West called the 2007 Russian cyberattack “the equivalent of bombing physical infrastructure and making it inaccessible to people”.
West also says that most governments have not embraced online voting due to cybersecurity concerns – despite increasing concern that Russia may have influenced elections in a number of countries.
Estonia
Estonia says its digital government platform helps create technical jobs for citizens to help run the systems (Credit: e-Residency)
Still, e-Estonia’s Piperal points out that Estonia’s voting system has never been hacked or compromised, and that in an age of machine-based elections being hacked (such as recently in the US), it may be better to have one piece of software rather than millions of machines that were hacked in the end. Besides, you can cripple a government’s elections in a lot of different ways, West points out: fake news, disinformation campaigns, deceptive advertising, social media attacks.
But even if the benefits of an e-government outweigh the risks, could Estonia’s model even be replicated elsewhere, necessarily? How has Estonia been able to do it?
Experts say that it’s simply been a priority there – Estonia viewed an e-government as an important goal and they got it done. But it’s a concept that doesn’t always scale. Estonia’s a relatively small country with a population of just over 1.3m and a size that matches that of Belgium or West Virginia. (Still, Margetts points out: “Facebook has two billion users, and they seem to manage.”)
Could Estonia’s model even be replicated elsewhere?
Plus, comparing Estonia to larger Western countries like the UK or the US is an apples-to-oranges exercise. The British and American governments, for instance, are much more complex and byzantine compared to Estonia’s, with myriad departments and laws that may change depending on where in the country you are.
Never mind the fact that, the bigger the country, the tougher it is to erect a one-stop-shop digital society like Estonia’s. In a big country, you might have lots of people speaking lots of languages, which complicates things – it’s easier to streamline services when you have a place that’s small and homogenous.
Think of the IRS in the US or HMRC in the UK. “These are really huge organisations and they don’t want a small unit in the centre telling them what to do. That’s a problem in a very big government when you’ve got lots of legacy systems lying around,” Margetts says.

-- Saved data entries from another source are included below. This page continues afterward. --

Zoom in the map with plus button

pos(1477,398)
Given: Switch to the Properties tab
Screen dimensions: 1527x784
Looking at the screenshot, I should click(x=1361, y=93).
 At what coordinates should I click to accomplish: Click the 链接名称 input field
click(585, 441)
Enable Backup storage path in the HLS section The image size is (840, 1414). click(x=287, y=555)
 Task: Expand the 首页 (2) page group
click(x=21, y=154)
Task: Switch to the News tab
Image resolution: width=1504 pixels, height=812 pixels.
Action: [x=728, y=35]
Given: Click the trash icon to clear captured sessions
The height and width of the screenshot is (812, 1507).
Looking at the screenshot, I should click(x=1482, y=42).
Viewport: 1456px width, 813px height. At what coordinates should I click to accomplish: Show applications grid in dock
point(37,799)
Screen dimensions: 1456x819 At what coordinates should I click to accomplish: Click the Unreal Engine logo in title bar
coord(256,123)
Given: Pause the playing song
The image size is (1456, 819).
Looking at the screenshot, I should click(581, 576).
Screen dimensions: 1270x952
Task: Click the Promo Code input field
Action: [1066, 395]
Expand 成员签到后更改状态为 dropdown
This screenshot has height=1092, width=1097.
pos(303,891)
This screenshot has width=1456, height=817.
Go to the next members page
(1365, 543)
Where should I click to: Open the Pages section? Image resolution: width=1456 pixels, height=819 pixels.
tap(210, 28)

But if it can be pulled off, an e-government beats spending hours in a windowless government office and being barked at by an overworked desk employee. There’s a huge convenience factor for citizens.
And even amid an increasingly complex world filled with cyber wars and international espionage, the unrelenting digitisation of our day-to-day lives doesn’t seem to be stopping anytime soon.
It’s the future, and experts say that there’s no reason to think that running a government won’t inevitably be yet another task that fully ends up on the internet, too. That’s why it could be one of the biggest ideas of the 21st Century.
“Amazon is just a website, right? When you think of Amazon, you don’t think of buildings. Do you think of buildings when you think of government? You probably don’t,” says Margetts. “Government is just a website, really, going forward.”